*** Opening Document segment ***

To examine the association between inter‐twin delivery interval and short‐term perinatal outcomes of the second twin after vaginal delivery of the first twin.

Retrospective cohort study including twin pregnancies with a vaginal delivery of the first twin between January 2011 and September 2017 in a tertiary hospital in Melbourne, Australia. The main outcome measure was a composite of adverse neonatal outcome (at least one of perinatal death, admission to neonatal intensive care unit (NICU), endotracheal intubation, Apgar <7 at five minutes and cord lactate >4.0 mmol/L). Proportions of adverse outcomes for the second twin were compared between groups of intervals ≤ or >10 and ≤ or >30 min.

The composite adverse neonatal outcome occurred in 201 (58.2%) and a caesarean section occurred in seven cases (2%) of the 345 pregnancies included. Delivery interval was associated with higher cord lactate. Low Apgar scores were more frequent with intervals >30 min (17.9% vs 6.6%, P = 0.03), as well as caesarean section for the second twin (10.7% vs 1.3%, P = 0.01). Composite adverse outcome and admission to NICU were not significantly influenced by the delivery interval. Predictors of adverse outcome were gestational age, abnormal cardiotocography and breech delivery of the second twin.

The inter‐twin delivery interval is associated with higher rates of low Apgar scores and higher cord lactate for the second twin. These associations do not translate into higher rates of admission to NICU and their long‐term clinical implications are uncertain.

*** Closing Document segment ***
*** Opening Data listing ***

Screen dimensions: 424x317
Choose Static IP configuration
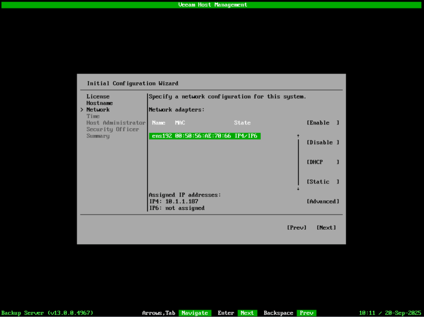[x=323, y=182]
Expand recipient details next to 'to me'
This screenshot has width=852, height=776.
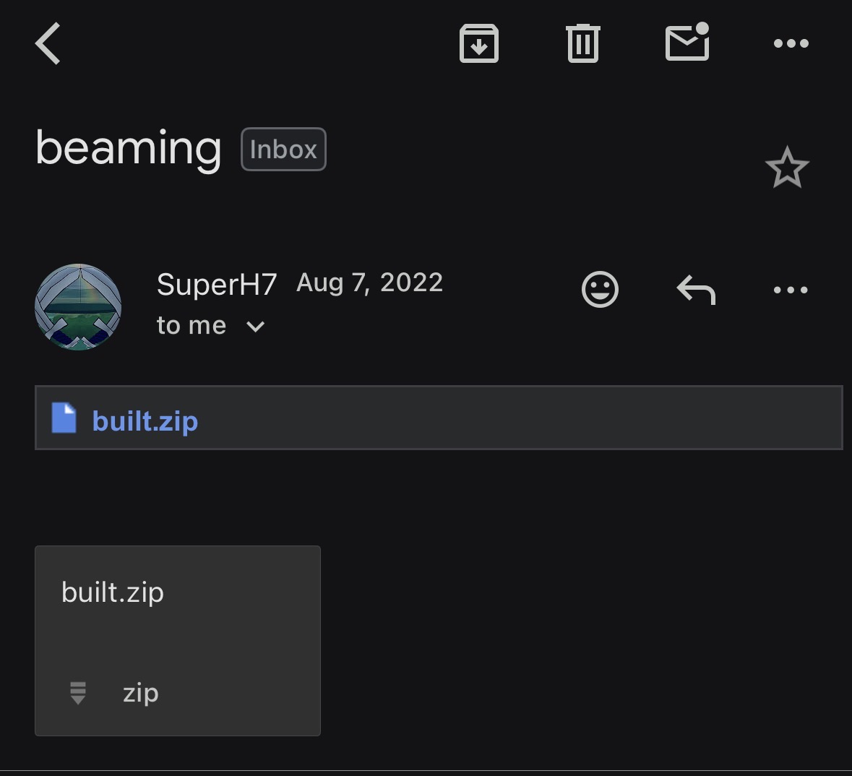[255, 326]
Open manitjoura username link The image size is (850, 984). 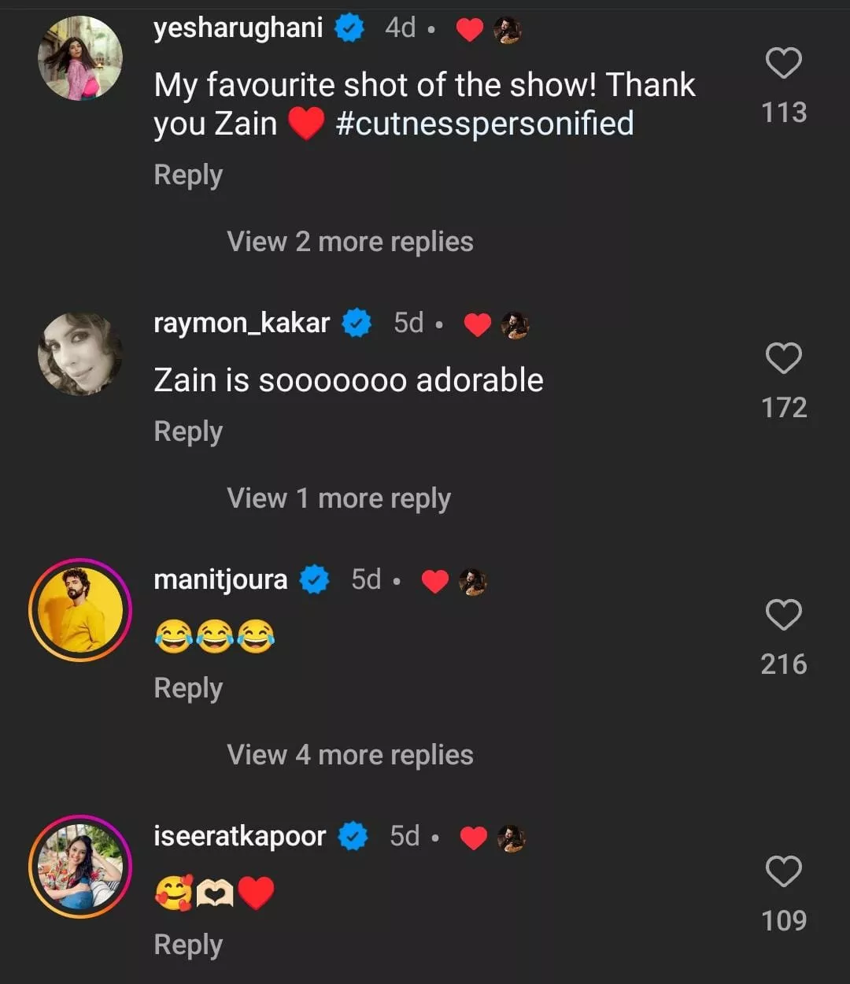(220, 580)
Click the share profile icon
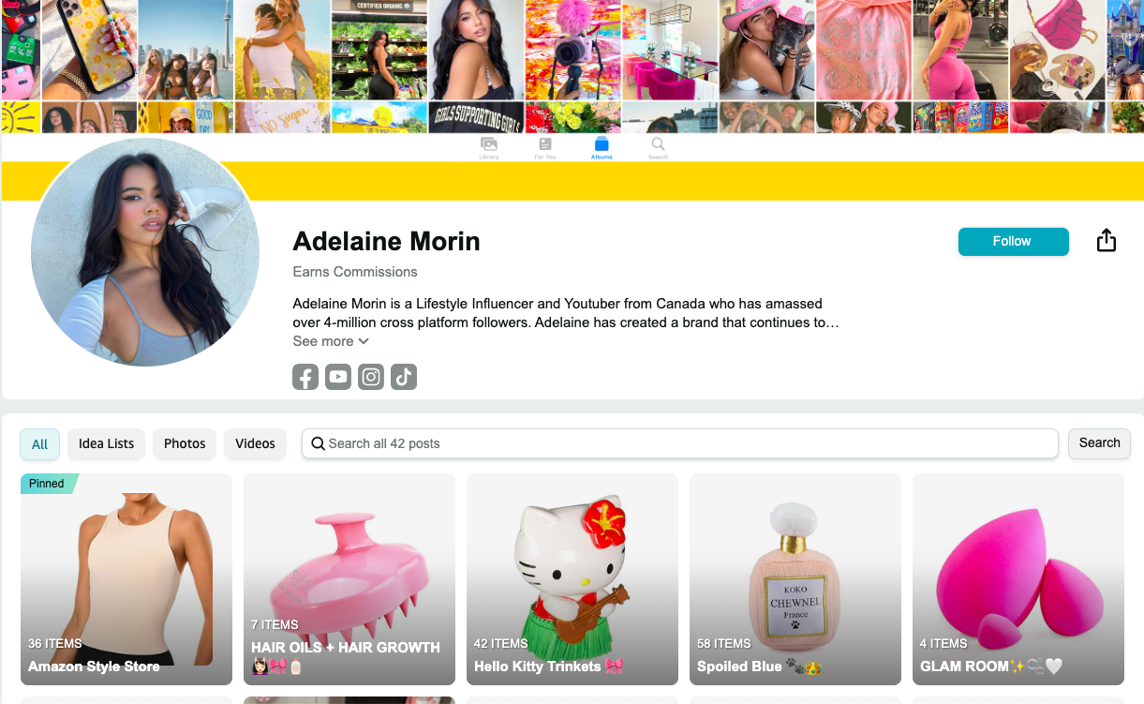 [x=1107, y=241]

*** Closing Data listing ***

* Study questions *
- A) List every component of the composite adverse neonatal outcome defined in the twin delivery abstract.
- B) Rewrite the part of the twin delivery abstract that opens with the words "Retrospective cohort study" and closes with "and ≤ or >30 min.", renaming "tertiary hospital" to "teaching hospital".
The stored data lines are separate material that has no connection to the twin delivery abstract.

* Solutions per task *
- A)
- Perinatal death
- Admission to neonatal intensive care unit (NICU)
- Endotracheal intubation
- Apgar <7 at five minutes
- Cord lactate >4.0 mmol/L

- B)
Retrospective cohort study including twin pregnancies with a vaginal delivery of the first twin between January 2011 and September 2017 in a teaching hospital in Melbourne, Australia. The main outcome measure was a composite of adverse neonatal outcome (at least one of perinatal death, admission to neonatal intensive care unit (NICU), endotracheal intubation, Apgar <7 at five minutes and cord lactate >4.0 mmol/L). Proportions of adverse outcomes for the second twin were compared between groups of intervals ≤ or >10 and ≤ or >30 min.